Take a walk with me, dear readers, into the not-so-distant future …
You might note I said walk, not drive. That’s because fossil fuels are exorbitantly expensive now and only the uber-rich can afford to drive. Nobody can afford air conditioning either, and thanks to climate change it’s hotter than hell. Corporate greed and the rising cost of living have depleted retirement funds, so there are millions of indigent old people shuffling around in the heat, waiting to die.
Nobody’s kicking back and enjoying their golden years in their back porch rockers — they’re miserable. Some bravely forego their medication and let nature run its course. But fear of death is so ingrained many keep taking the pills the pharmaceutical companies make sure are in plentiful supply. These people are not really living, but they’re not quite dead — they’re in manmade purgatory right here on Earth.
Yuk huh? You’re telling me I slaved away in corporate America for 40-odd years to end up like this? No thanks. Fortunately, an alternate, more optimistic future is also possible.
In this version, people choose when they die, and the process is pharmaceutically enhanced to be pleasant — even enjoyable. Millions of dollars are saved because modern medicine shifts its emphasis from preserving life at all cost to giving people the tools to make the when-to-end-it call themselves. Retirement funds aren’t decimated by expensive, futile treatments because people no longer fear death. The average person consumes fewer resources because life expectancy is replaced with life optimization. We don’t automatically expect to live longer; we control living better.

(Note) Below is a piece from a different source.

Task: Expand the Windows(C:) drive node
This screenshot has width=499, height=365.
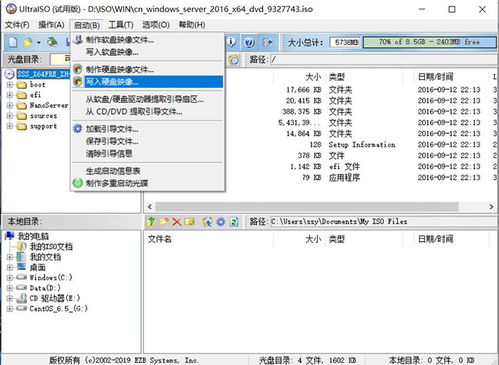Action: pyautogui.click(x=10, y=277)
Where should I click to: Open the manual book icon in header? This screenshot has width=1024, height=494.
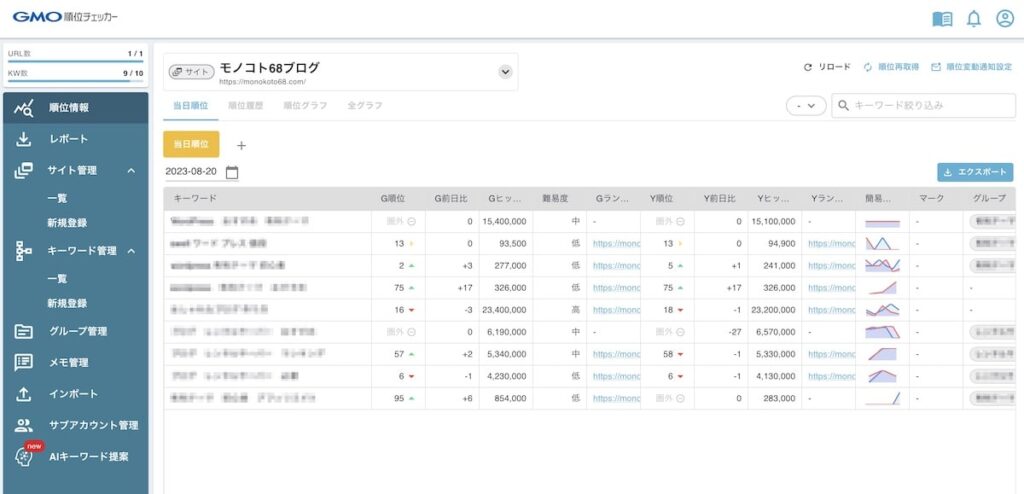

I realize there are faults with option two: religious beliefs … societal taboos … people with Alzheimer’s or dementia who can’t make choices for themselves … medical breakthroughs yet to be made. But the nightmare first scenario could be reality if mankind stays on its current course. We can’t just keep extending life regardless of its quality; the planet can’t sustain it, and it’s not fair to the young people who shoulder the burden of perpetuating programs such as Social Security and Medicare.
Journalist Alexander Zaitchik explores these issues in depth in his article Global warming, LSD, euthanasia: Bring on the death panels. He combines a lot of ideas I’ve touched on, such as modern medicine’s ability to extend life having a point of diminishing return and my own fears of ending up like Grandma. She told me just the other day she’s not ready to die, but if she could let go peacefully and comfortably would she continue her existence comprised of eating, sleeping and doctor visits? Even if she would I bet a lot of other people in similar situations would opt out.
I’m a pessimist, but I’m not alone. Zaitchik cites numerous examples of fiction tackling end-of-life issues, immortality and a world increasingly hostile to the elderly. He also notes medical research is exploring the therapeutic qualities of drugs like LSD and their potential role in making death a more palatable option. I’d feel a lot better knowing I don’t have to dread the day when my mind gives out but my body keeps going.
What about you? Is this idea blasphemy? Or is it an idea whose time has come? It’s nice to believe everyone will have the health and resources to enjoy a few carefree golden years, but wouldn’t you feel better knowing there’s a Plan B if things go awry?